Parag Jain played a decisive role in intelligence gathering during Operation Sindoor.
NEW DELHI: Parag Jain, an Indian Police Service (IPS) officer from the 1989 batch of the Punjab cadre, has been appointed as the new chief of the Research and Analysis Wing (R&AW), India’s external intelligence agency, with effect from 1 July 2025, for a fixed tenure of two years. His appointment, a much-anticipated decision, was cleared by the Appointments Committee of the Cabinet on 26 June. He will take over from incumbent R&AW Secretary, Ravi Sinha, whose term concludes on 30 June.
Jain, currently the seniormost officer in the organisation after Sinha, will be the 25th head of R&AW since its inception in 1968, marking a leadership continuity in the agency’s 57-year history.
He is currently serving as the head of the Aviation Research Centre (ARC), air surveillance division of R&AW, where he played a decisive role in intelligence gathering during Operation Sindoor following the April 2025 Pahalgam terror attack.
Interestingly, in December 2010, Sanjeev Tripathi, a 1972-batch IPS officer, who was heading the ARC at the time, was appointed the R&AW chief.
Jain’s elevation marks the culmination of a 15-year embedded tenure in India’s shadow intelligence architecture. Officially listed as on deputation to the Cabinet Secretariat since July 2010, Jain has held key operational and supervisory roles within R&AW, both in headquarters and in sensitive overseas missions.
After joining the Cabinet Secretariat, he rose through senior intelligence ranks, serving as Joint Director, Additional Secretary, and eventually Special Secretary in R&AW. He was granted a rare four-year extension in 2014, an indication of his growing strategic value within India’s external intelligence ecosystem.
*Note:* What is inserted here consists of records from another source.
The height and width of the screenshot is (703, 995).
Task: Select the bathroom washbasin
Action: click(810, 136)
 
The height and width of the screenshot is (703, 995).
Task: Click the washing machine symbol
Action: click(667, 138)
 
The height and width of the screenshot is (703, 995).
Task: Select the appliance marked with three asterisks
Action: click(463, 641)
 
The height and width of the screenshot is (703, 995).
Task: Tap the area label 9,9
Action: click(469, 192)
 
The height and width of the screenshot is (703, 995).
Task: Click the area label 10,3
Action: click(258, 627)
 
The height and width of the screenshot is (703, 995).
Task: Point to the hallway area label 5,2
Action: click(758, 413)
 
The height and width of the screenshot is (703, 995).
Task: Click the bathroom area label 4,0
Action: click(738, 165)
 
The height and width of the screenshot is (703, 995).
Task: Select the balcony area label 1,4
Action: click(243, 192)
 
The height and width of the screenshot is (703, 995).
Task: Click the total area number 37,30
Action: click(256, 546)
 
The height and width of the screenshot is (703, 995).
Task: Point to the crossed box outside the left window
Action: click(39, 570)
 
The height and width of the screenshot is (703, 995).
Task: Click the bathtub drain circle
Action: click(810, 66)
In July 2022, he was empanelled for holding Director General-equivalent posts at the Centre—another indication of his standing in the national security establishment.
Notably, Jain shares the 1989 batch with several other top civil servants currently at the helm of India’s key institutions—Foreign Secretary Vikram Misri, Jammu & Kashmir Chief Secretary Atal Dulloo, and Union Home Secretary Govind Mohan—a cohort seen by many as one of the most strategically placed in recent memory.
He is widely credited in government circles for handling the precise planning and coordination of multi-agency intelligence operations during Operation Sindoor. His strategic humint-techint integration enabled actionable targeting, which, according to officials, was instrumental in the success of precision strikes carried out by Indian forces on terror infrastructure in Pakistan and Pakistan-occupied Kashmir.
While the final strikes may have taken minutes, the intelligence ecosystem that enabled them, according to an official source, was the result of years of groundwork under Jain’s leadership.
His elevation, coupled with his extensive experience in handling the technical dimensions of intelligence gathering, is seen as a signal that the organisation may now accelerate its shift toward adopting and integrating next-generation technologies—particularly in surveillance, cyber intelligence, and real-time signal processing. The challenges before him are, more or less, what his predecessors have faced.
Born in January 1967 in Uttar Pradesh, Jain was awarded the President’s Police Medal for Meritorious Service in 2005. He was promoted to the rank of Director General of Police (DGP) in Punjab on 1 January 2021, though he was already on Central deputation at the time and received only notional benefits.
Jain’s ground experience in Punjab and Jammu & Kashmir—particularly during periods of heightened internal threat—gives him a rare operational edge among his peers.
During the 1990s and early 2000s, he served as Senior Superintendent of Police (SSP) in multiple militancy-prone districts of Punjab including Mansa, Bhatinda, and Hoshiarpur, where he led counter-insurgency and policing operations during the volatile post-Khalistan period.
He later served as DIG Ludhiana Range, one of the most strategically sensitive zones in Punjab due to its historical insurgency footprint and cross-border infiltration threats. In 2008, he was promoted as Inspector General (IG), Computer and Telecommunications.
Jain was posted in Jammu & Kashmir in 2019, during the politically and operationally sensitive period surrounding the abrogation of Article 370, where he played a role in coordination between Central intelligence and ground forces during pre- and post-event security restructuring. His fieldwork, as per officials, has also intersected with extensive operations against Khalistani sleeper modules and cross-border arms drops.
A postgraduate in History and an MBA in Public Service from the University of Birmingham (UK), Jain is known for his analytical acumen, discretion, and mission-first approach. He has served in foreign postings including Canada and Sri Lanka, and is fluent in multiple operational languages. His international exposure is believed to have contributed significantly to India’s backchannel engagements and deep-cover missions in the region.
Jain, sources said, commands deep respect across the intelligence fraternity and within the organisation. It is believed that his experience in integrating intelligence across military, diplomatic, and cyber domains will be critical as India recalibrates its posture in a more volatile world.